File-sharing or peer-to-peer (P2P) networks function to allow content sharing between users, often outside of the economic model of traditional multimedia distribution practices. The circumvention of traditional content distributors transfers power from copyright holders to those select individuals who post content online, a characteristic of pirate culture. This new “pirate culture” is described as “social contexts online where information is remixed, re-appropriated, shared and re-circulated…” suggesting a greater efficacy for content distribution. Users providing information online through these networks suggest a form of freedom and democracy, however this is not the case. Users can just about find anyone online nowadays to download, thus masking the elitism that runs on these sites.
P2P networks encourage users to participate but this is not required and therefore“…those who ‘produce’ may actually be relatively few,” (Anderson 82). This reality suggests that the culture of file sharing is both created and maintained by an elite. First it can be argued that online content distributed has less to do with owning material media but the means to digitize that data, calling into question the participation gap. Therefore online content is subject to the tastes and interests of those who contribute. In his research regarding anonymous posters on 4chan, Phillips found that “…the overwhelming percentage of anons identify as middle class sub/urban Americans,” (Phillips 497). 4chan at its core is a bulletin board website that resist on the participation of posters, an example of the participation gap. If the majority of producers are male, then the content will reify masculine ideals.
Andersson’s remark that file-sharing”… contradicts the carefully mapped-out plans drawn by some large corporate and government players,” may overestimate the democracy of this practice (Andersson 70).

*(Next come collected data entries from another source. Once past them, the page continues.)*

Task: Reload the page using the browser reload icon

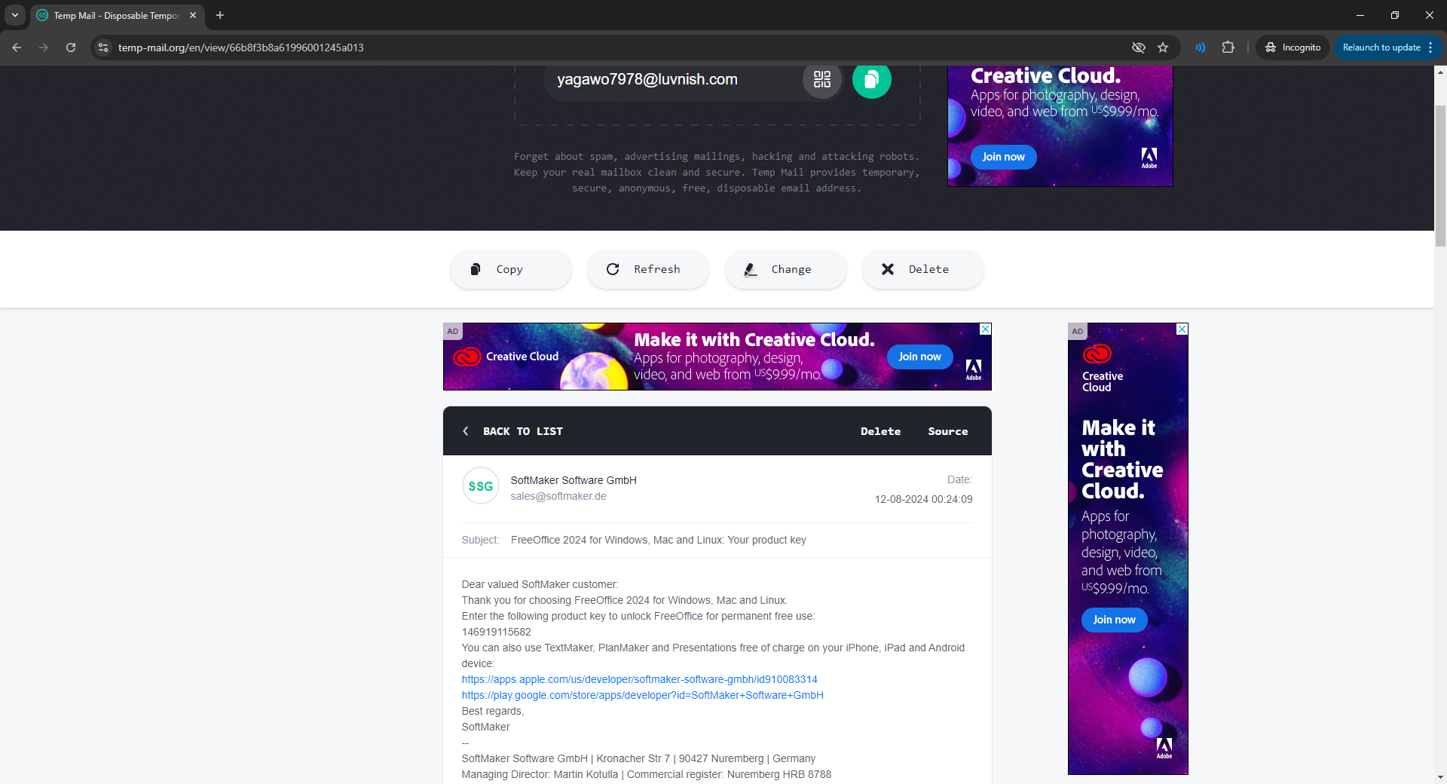Action: (71, 47)
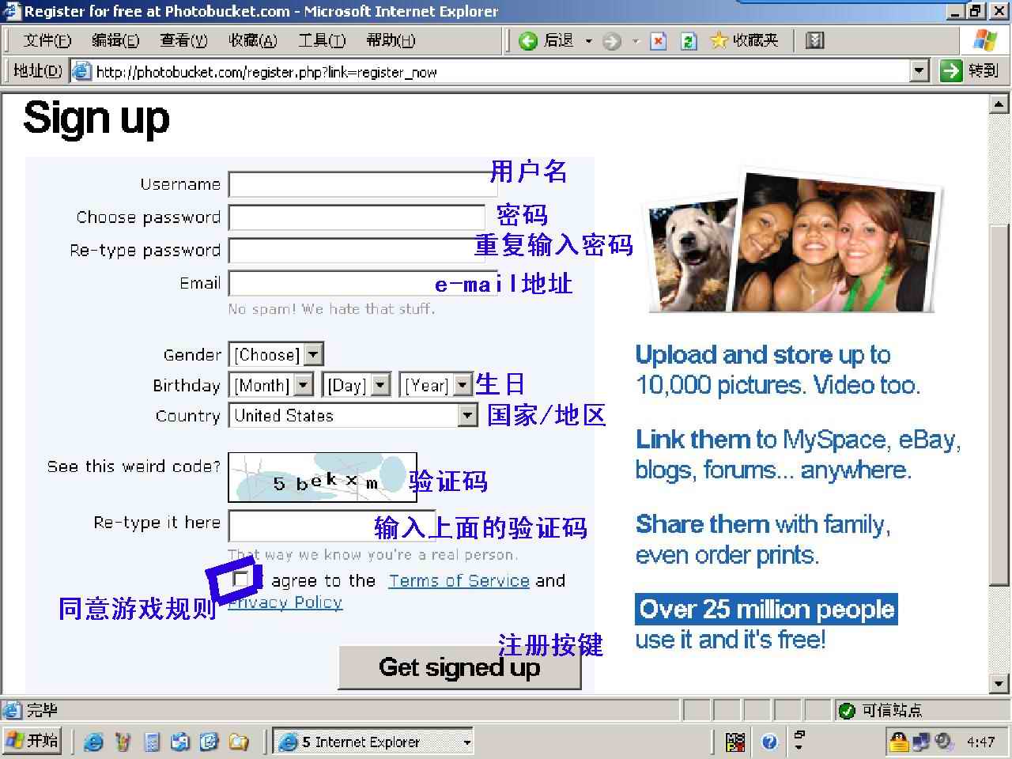Click the page scrollbar down arrow
1012x759 pixels.
pos(999,683)
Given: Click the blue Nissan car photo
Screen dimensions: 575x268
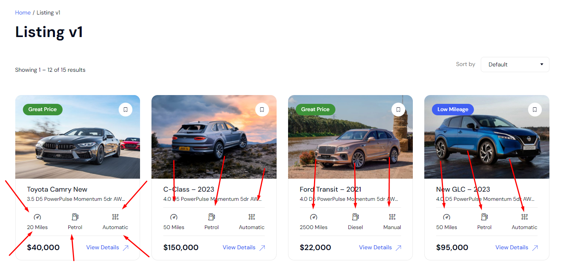Looking at the screenshot, I should tap(487, 137).
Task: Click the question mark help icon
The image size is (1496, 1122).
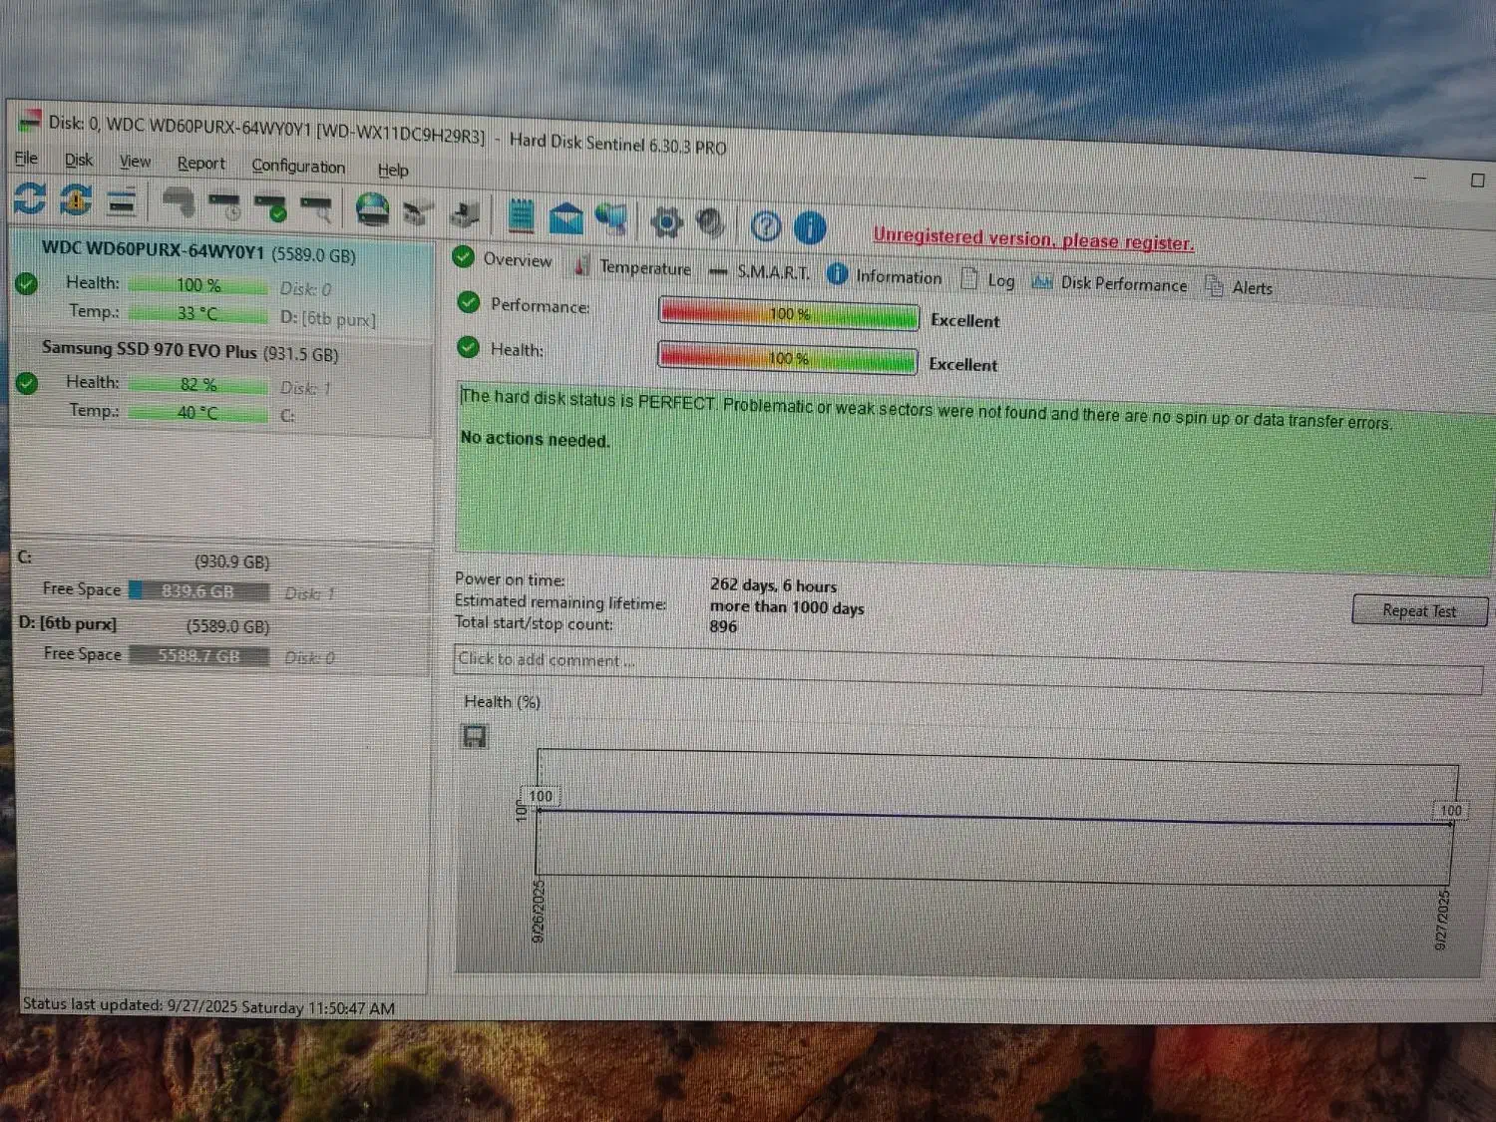Action: (765, 226)
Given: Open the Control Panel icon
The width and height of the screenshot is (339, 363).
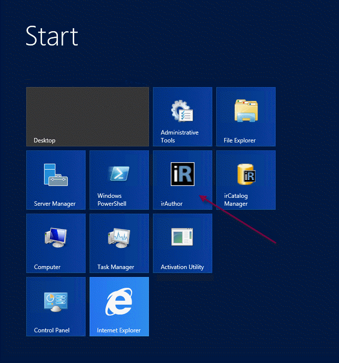Looking at the screenshot, I should 55,301.
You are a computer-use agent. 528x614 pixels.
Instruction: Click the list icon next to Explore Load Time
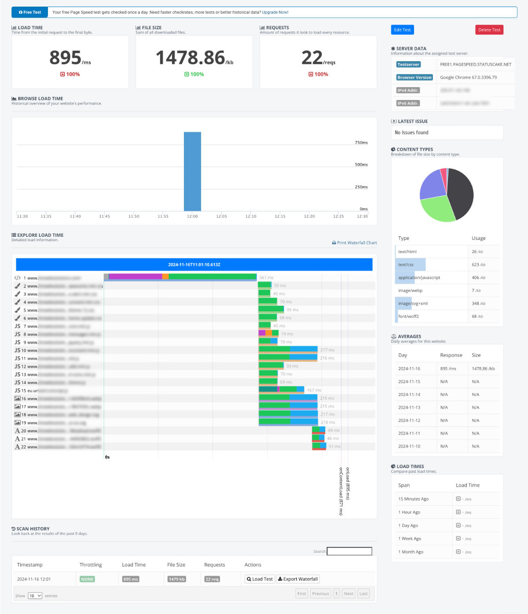pyautogui.click(x=14, y=235)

Though his own confession that few have relatively produced content for distribution, Andersson has suggested that power has not been dispersed amongst consumers but rather a select group that become the new producers. The old model isn’t dismantled but rather recreated through this new form of economic exchange, but what is exchanged here is not money but rather cultural power. In looking towards the relationship between audiences and media companies, it becomes apparent that audiences are provided content created by media companies. Consumption practices are free, you can watch as much or as little as you want, but what you consume isn’t free, the media creates the content. File sharing reproduces this system, in that what you consume is contingent upon what is provided. It should be noted that change could happen; users can provide more content that they believe will suit marginalized individuals or even themselves. What we mustn’t lose sight of is that file sharing is a network, a social network, one that can never ignore the creation of hierarchies.
Andersson, Jonas. “For the good of the net: The Pirate Bay as a strategic sovereign.” Culture Machine 10 (2009).
Lindgren, Simon, and Ragnar Lundström. “Pirate culture and hacktivist mobilization: The cultural and social protocols of# WikiLeaks on Twitter.” new media & society 13.6 (2011): 999-1018.
Phillips, Whitney. “The House That Fox Built: Anonymous, Spectacle, and Cycles of Amplification.” Television & New Media (2012).